Use case 4: BI integration

patterns & practices Developer Center

From: Developing big data solutions on Microsoft Azure HDInsight

Microsoft offers a set of applications and services to support end-to-end solutions for working with data (described in Understanding Microsoft big data solutions). The Microsoft data platform includes all of the elements that make up an enterprise level business intelligence (BI) system for organizations of any size. Organizations that already use an enterprise BI solution for business analytics and reporting can extend their analytical capabilities by using a big data solution such as HDInsight to add new sources of data to their decision making processes.

The following sections of this topic provide more information:

  • Use case and model overview
  • When to choose this model
  • Data sources
  • Output targets
  • Considerations
  • Summary of integration level scenarios and considerations

Note

The information in this section will help you to understand how you can integrate HDInsight with an enterprise BI system. However, a complete discussion of enterprise BI systems is beyond the scope of this guide.

Use case and model overview

Enterprise BI is a topic in itself, and there are several factors that require special consideration when integrating a big data solution such as HDInsight with an enterprise BI system. Figure 1 shows an overview of a typical enterprise data warehouse and BI solution.

Figure 1 - Overview of a typical enterprise data warehouse and BI implementation

Figure 1 - Overview of a typical enterprise data warehouse and BI implementation

Data flows from business applications and other external sources into a data warehouse through an ETL process. Corporate data models are then used to provide shared analytical structures such as online analytical processing (OLAP) cubes or data mining models, which can be consumed by business users through analytical tools and reports. Some BI implementations also enable analysis and reporting directly from the data warehouse, enabling advanced users such as business analysts and data scientists to create their own personal analytical data models and reports.

Many technologies and techniques can be used to integrate HDInsight with existing BI technologies. However, as a general guide there are three primary levels of integration, as shown in Figure 2.

Figure 2 - Three levels of integration for big data with an enterprise BI system

Figure 2 - Three levels of integration for big data with an enterprise BI system

The integration levels shown in Figure 2 are:

  • Report level integration. Data from HDInsight is used in reporting and analytical tools to augment data from corporate BI sources, enabling the creation of reports that include data from corporate BI sources as well as from HDInsight, and also enabling individual users to combine data from both solutions into consolidated analyses.

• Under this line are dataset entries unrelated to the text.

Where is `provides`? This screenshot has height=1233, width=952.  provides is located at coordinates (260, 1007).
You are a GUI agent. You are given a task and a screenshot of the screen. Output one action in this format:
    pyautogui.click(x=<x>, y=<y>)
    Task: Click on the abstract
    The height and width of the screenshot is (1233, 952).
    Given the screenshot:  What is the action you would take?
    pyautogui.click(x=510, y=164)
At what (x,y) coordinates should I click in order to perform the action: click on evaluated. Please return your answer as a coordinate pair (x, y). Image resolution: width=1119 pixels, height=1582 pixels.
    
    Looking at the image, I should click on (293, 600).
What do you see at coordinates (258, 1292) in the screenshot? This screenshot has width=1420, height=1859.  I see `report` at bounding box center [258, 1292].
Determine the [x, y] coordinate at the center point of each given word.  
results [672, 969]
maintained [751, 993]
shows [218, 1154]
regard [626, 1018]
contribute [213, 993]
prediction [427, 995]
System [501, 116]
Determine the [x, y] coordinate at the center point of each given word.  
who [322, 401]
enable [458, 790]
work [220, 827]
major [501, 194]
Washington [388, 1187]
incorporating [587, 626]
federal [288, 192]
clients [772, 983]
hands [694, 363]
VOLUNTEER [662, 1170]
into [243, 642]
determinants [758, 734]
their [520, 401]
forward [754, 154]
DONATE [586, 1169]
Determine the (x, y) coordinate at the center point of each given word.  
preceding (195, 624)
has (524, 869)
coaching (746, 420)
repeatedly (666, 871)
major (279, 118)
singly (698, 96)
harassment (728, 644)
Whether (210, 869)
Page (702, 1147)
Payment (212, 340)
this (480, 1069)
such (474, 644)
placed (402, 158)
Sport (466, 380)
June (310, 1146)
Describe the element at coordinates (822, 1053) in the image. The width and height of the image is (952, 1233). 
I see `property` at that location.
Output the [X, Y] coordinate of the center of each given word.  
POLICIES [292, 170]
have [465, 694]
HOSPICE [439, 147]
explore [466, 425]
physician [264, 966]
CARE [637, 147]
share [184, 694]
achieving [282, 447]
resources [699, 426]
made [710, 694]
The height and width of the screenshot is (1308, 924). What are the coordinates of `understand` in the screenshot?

This level of integration is typically used for creating mashups, exploring datasets to discover possible queries that can find hidden information, and for generating one off reports and visualizations.
  • Corporate data model level integration. HDInsight is used to process data that is not present in the corporate data warehouse, and the results of this processing are then added to corporate data models where they can be combined with data from the data warehouse and used in multiple corporate reports and analysis tools. This level of integration is typically used for exposing the data in specific formats to information systems, and for use in reporting and visualization tools.
  • Data warehouse level integration. HDInsight is used to prepare data for inclusion in the corporate data warehouse. The data that has been loaded is then available throughout the entire enterprise BI solution. This level of integration is typically used to create standalone tables on the same database hardware as the enterprise data warehouse, which provides a single source of enterprise data for analysis, or to incorporate the data into a dimensional schema and populate dimension and fact tables for full integration into the BI solution.

Note

An example of applying this use case and model can be found in Scenario 4: BI integration.

The following sections describe the three integration levels in more detail to help you understand the implications of your choice. They also contain guidelines for implementing each one. However, keep in mind that you don’t have to use the same integration level for all of your processes. You can use a different approach for each dataset that you extract from HDInsight, depending on the scenario and the requirements for that dataset.

Report level integration

Using a big data solution in a standalone iterative and experimental way, as described in Use case 1: Iterative exploration, can unlock information from data sources that have not yet been analyzed. However, much greater business value can be obtained by integrating the results from a big data solution with data and BI activities that are already present in the organization.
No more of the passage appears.